* **EXTRACT**
.....
In 1996, the Mental Health Parity Act of 1996 required that large group health plans could not impose annual or lifetime dollar limits on mental health benefits that were less favorable than the limits imposed on medical and surgical benefits. Since then, more federal laws related to mental health parity have been passed.

In 2008, the Mental Health Parity and Addiction Equity Act (MHPAEA) was enacted to ensure that large group health plans treat mental health and substance use disorders (MH/SUD) similarly to how they treat other health conditions.

In 2010, the Affordable Care Act (ACA) amended the MHPAEA to extend this requirement of parity to individual and small group health plans. The ACA also generally requires all individual and small group health plans, including plans offered through the ACA Marketplace, to cover mental health and substance use disorder services as an essential health benefit. However, certain grandfathered plans were not required to offer the rights and protections of ACA Marketplace plans.

In 2015, Illinois enacted a new law to advance parity implementation and expand on the Federal law. The new law included important provisions to extend and clarify coverage, educate consumers about their rights, require certain minimum treatment benefits, and improve enforcement of the law.

Since 2019, Illinois law has required all grandfathered plans to cover mental health and substance use disorder services. Illinois law subjects grandfathered plans and non-grandfathered plans to all the same requirements for parity in coverage of MH/SUD and medical or surgical services.

In Illinois, every insurer that offers individual or group health insurance coverage is required to provide coverage based on medical necessity for the treatment of a mental, emotional, nervous, or substance use disorder or condition.

Your coverage must not impose financial requirements (i.e., deductibles, copayments, coinsurance, out-of-pocket maximums) or treatment limitations (e.g., number of visits, waiting periods, network restrictions, step-therapy requirements, and more) on MH/SUD benefits that are more restrictive than the predominant financial requirements and treatment limitations that the coverage applies to substantially all hospital and medical benefits. There must not be separate financial requirements or treatment limitations that apply only to MH/SUD benefits. The coverage must be no less favorable for MH/SUD benefits than for hospital and medical benefits in terms of annual or lifetime dollar limits.

Please be aware that self-funded plans of individual private employers are not subject to Illinois requirements, though they are subject to the federal MH/SUD requirements and to the federal exemption for grandfathered plans. If you have coverage through an employer and are not sure whether it is self-funded or grandfathered, check with your plan's benefits administrator. You can also visit: www.healthcare.gov/health-care-law-protections/grandfathered-plans/ for more information about grandfathered plans.

Neither Illinois nor federal MH/SUD coverage and parity requirements apply to short-term, limited-duration health insurance coverage or to excepted benefit policies, such as specified disease policies, Medicare supplement insurance, long-term care insurance, dental-only policies, and certain other policies with limited benefits that are not designed to stand alone as minimum essential coverage.

PLEASE NOTE:

Medicare, Medicaid and the Children's Health Insurance Program (CHIP), also known as All Kids, are public health plans through which individuals obtain health coverage. The programs are separate from Get Covered Illinois and the Illinois Department of Insurance.
.....
* **SOURCE MATERIAL**
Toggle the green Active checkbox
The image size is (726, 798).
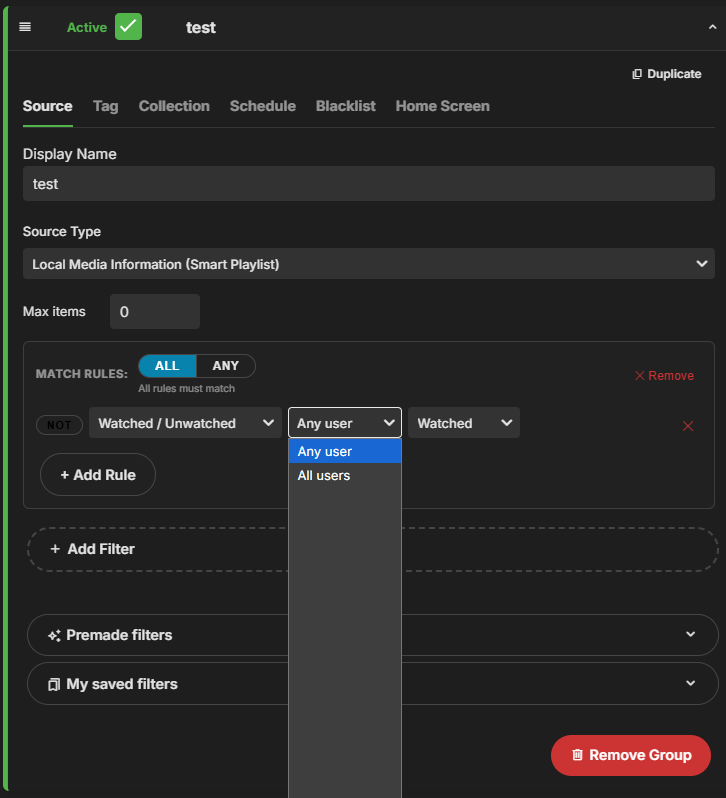coord(128,27)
.....
* **WHAT TO DO**
In the mental health parity passage above, what is the part that opens with the words containing "Medicare, Medicaid and" and closes with "Department of Insurance."? Copy it word for word.

* **ANSWER TO THIS TASK**
Medicare, Medicaid and the Children's Health Insurance Program (CHIP), also known as All Kids, are public health plans through which individuals obtain health coverage. The programs are separate from Get Covered Illinois and the Illinois Department of Insurance.